Items listed in a dataset:

-.-.-

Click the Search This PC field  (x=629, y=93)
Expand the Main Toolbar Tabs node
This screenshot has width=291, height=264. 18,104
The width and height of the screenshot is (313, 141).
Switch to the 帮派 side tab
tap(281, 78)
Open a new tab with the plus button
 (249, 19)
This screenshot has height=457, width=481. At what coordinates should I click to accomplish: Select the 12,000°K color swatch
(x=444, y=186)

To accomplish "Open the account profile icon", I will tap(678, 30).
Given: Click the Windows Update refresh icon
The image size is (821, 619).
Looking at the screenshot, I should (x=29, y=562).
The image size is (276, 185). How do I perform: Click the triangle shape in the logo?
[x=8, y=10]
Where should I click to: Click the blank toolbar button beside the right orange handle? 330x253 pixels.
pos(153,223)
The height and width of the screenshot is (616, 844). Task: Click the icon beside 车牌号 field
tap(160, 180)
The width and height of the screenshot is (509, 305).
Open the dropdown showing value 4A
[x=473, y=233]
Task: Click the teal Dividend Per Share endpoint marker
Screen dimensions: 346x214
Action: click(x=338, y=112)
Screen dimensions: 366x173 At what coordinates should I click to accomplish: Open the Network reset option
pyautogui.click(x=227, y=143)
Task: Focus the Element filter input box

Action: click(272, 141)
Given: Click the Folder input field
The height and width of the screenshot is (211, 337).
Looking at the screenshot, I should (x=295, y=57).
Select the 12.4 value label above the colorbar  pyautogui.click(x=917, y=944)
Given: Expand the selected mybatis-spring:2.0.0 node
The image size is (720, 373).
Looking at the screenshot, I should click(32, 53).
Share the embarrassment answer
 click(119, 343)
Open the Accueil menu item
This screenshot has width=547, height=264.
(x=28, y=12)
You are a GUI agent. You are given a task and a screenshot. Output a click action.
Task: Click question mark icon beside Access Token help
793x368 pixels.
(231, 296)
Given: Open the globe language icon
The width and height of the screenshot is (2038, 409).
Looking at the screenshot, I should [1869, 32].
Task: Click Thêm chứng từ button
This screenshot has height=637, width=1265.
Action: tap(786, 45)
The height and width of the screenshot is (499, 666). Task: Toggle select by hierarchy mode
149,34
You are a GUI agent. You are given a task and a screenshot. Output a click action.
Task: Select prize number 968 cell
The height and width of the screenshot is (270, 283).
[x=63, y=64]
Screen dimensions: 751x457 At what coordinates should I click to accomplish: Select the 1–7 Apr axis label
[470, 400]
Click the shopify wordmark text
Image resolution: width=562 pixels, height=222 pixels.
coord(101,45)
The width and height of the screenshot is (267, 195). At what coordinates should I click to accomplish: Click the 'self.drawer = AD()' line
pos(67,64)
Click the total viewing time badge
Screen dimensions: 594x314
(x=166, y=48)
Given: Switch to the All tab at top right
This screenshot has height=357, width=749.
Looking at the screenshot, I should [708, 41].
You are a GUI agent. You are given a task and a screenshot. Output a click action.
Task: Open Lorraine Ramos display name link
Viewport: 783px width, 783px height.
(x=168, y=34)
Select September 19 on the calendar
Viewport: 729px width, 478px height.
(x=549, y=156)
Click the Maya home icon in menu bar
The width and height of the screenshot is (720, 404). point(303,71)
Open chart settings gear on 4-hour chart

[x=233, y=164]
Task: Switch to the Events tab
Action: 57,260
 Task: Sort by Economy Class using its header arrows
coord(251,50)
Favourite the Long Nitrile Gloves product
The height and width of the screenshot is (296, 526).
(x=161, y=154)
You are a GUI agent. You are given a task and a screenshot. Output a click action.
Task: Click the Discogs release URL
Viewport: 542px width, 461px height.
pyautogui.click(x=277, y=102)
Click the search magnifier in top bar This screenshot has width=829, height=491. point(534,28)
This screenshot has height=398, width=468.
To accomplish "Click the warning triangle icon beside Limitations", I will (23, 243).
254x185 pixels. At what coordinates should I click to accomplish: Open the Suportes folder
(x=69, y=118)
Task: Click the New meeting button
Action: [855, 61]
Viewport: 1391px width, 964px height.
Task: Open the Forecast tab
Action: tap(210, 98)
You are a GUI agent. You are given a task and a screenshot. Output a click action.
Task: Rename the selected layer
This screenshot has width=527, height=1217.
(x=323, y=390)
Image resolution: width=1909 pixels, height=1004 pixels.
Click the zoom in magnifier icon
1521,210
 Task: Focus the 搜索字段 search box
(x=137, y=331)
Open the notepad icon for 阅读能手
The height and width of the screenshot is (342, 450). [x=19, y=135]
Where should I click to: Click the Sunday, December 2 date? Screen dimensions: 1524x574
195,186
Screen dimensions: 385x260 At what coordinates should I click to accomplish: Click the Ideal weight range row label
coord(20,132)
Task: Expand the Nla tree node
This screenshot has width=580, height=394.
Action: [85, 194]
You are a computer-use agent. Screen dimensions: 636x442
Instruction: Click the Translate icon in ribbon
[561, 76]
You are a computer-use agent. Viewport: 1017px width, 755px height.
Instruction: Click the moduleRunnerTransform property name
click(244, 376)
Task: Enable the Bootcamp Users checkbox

-.-.-

AIM OF THE EXERCISE:
Every entry, from first to last, should be written out exactly.

COMPLETED EXERCISE:
Click the Search This PC field  (x=629, y=93)
Expand the Main Toolbar Tabs node
This screenshot has width=291, height=264. 18,104
The width and height of the screenshot is (313, 141).
Switch to the 帮派 side tab
tap(281, 78)
Open a new tab with the plus button
 (249, 19)
This screenshot has height=457, width=481. At what coordinates should I click to accomplish: Select the 12,000°K color swatch
(x=444, y=186)

To accomplish "Open the account profile icon", I will tap(678, 30).
Given: Click the Windows Update refresh icon
The image size is (821, 619).
Looking at the screenshot, I should (x=29, y=562).
The image size is (276, 185). How do I perform: Click the triangle shape in the logo?
[x=8, y=10]
Where should I click to: Click the blank toolbar button beside the right orange handle? 330x253 pixels.
pos(153,223)
The height and width of the screenshot is (616, 844). Task: Click the icon beside 车牌号 field
tap(160, 180)
The width and height of the screenshot is (509, 305).
Open the dropdown showing value 4A
[x=473, y=233]
Task: Click the teal Dividend Per Share endpoint marker
Screen dimensions: 346x214
Action: click(x=338, y=112)
Screen dimensions: 366x173 At what coordinates should I click to accomplish: Open the Network reset option
pyautogui.click(x=227, y=143)
Task: Focus the Element filter input box

Action: click(272, 141)
Given: Click the Folder input field
The height and width of the screenshot is (211, 337).
Looking at the screenshot, I should (x=295, y=57).
Select the 12.4 value label above the colorbar  pyautogui.click(x=917, y=944)
Given: Expand the selected mybatis-spring:2.0.0 node
The image size is (720, 373).
Looking at the screenshot, I should click(32, 53).
Share the embarrassment answer
 click(119, 343)
Open the Accueil menu item
This screenshot has width=547, height=264.
(x=28, y=12)
You are a GUI agent. You are given a task and a screenshot. Output a click action.
Task: Click question mark icon beside Access Token help
793x368 pixels.
(231, 296)
Given: Open the globe language icon
The width and height of the screenshot is (2038, 409).
Looking at the screenshot, I should [1869, 32].
Task: Click Thêm chứng từ button
This screenshot has height=637, width=1265.
Action: tap(786, 45)
The height and width of the screenshot is (499, 666). Task: Toggle select by hierarchy mode
149,34
You are a GUI agent. You are given a task and a screenshot. Output a click action.
Task: Select prize number 968 cell
The height and width of the screenshot is (270, 283).
[x=63, y=64]
Screen dimensions: 751x457 At what coordinates should I click to accomplish: Select the 1–7 Apr axis label
[470, 400]
Click the shopify wordmark text
Image resolution: width=562 pixels, height=222 pixels.
coord(101,45)
The width and height of the screenshot is (267, 195). At what coordinates should I click to accomplish: Click the 'self.drawer = AD()' line
pos(67,64)
Click the total viewing time badge
Screen dimensions: 594x314
(x=166, y=48)
Given: Switch to the All tab at top right
This screenshot has height=357, width=749.
Looking at the screenshot, I should [708, 41].
You are a GUI agent. You are given a task and a screenshot. Output a click action.
Task: Open Lorraine Ramos display name link
Viewport: 783px width, 783px height.
(x=168, y=34)
Select September 19 on the calendar
Viewport: 729px width, 478px height.
(x=549, y=156)
Click the Maya home icon in menu bar
The width and height of the screenshot is (720, 404). point(303,71)
Open chart settings gear on 4-hour chart

[x=233, y=164]
Task: Switch to the Events tab
Action: 57,260
 Task: Sort by Economy Class using its header arrows
coord(251,50)
Favourite the Long Nitrile Gloves product
The height and width of the screenshot is (296, 526).
(x=161, y=154)
You are a GUI agent. You are given a task and a screenshot. Output a click action.
Task: Click the Discogs release URL
Viewport: 542px width, 461px height.
pyautogui.click(x=277, y=102)
Click the search magnifier in top bar This screenshot has width=829, height=491. point(534,28)
This screenshot has height=398, width=468.
To accomplish "Click the warning triangle icon beside Limitations", I will (23, 243).
254x185 pixels. At what coordinates should I click to accomplish: Open the Suportes folder
(x=69, y=118)
Task: Click the New meeting button
Action: [855, 61]
Viewport: 1391px width, 964px height.
Task: Open the Forecast tab
Action: tap(210, 98)
You are a GUI agent. You are given a task and a screenshot. Output a click action.
Task: Rename the selected layer
This screenshot has width=527, height=1217.
(x=323, y=390)
Image resolution: width=1909 pixels, height=1004 pixels.
Click the zoom in magnifier icon
1521,210
 Task: Focus the 搜索字段 search box
(x=137, y=331)
Open the notepad icon for 阅读能手
The height and width of the screenshot is (342, 450). [x=19, y=135]
Where should I click to: Click the Sunday, December 2 date? Screen dimensions: 1524x574
195,186
Screen dimensions: 385x260 At what coordinates should I click to accomplish: Click the Ideal weight range row label
coord(20,132)
Task: Expand the Nla tree node
This screenshot has width=580, height=394.
Action: [85, 194]
You are a computer-use agent. Screen dimensions: 636x442
Instruction: Click the Translate icon in ribbon
[561, 76]
You are a computer-use agent. Viewport: 1017px width, 755px height.
Instruction: Click the moduleRunnerTransform property name
click(244, 376)
Task: Enable the Bootcamp Users checkbox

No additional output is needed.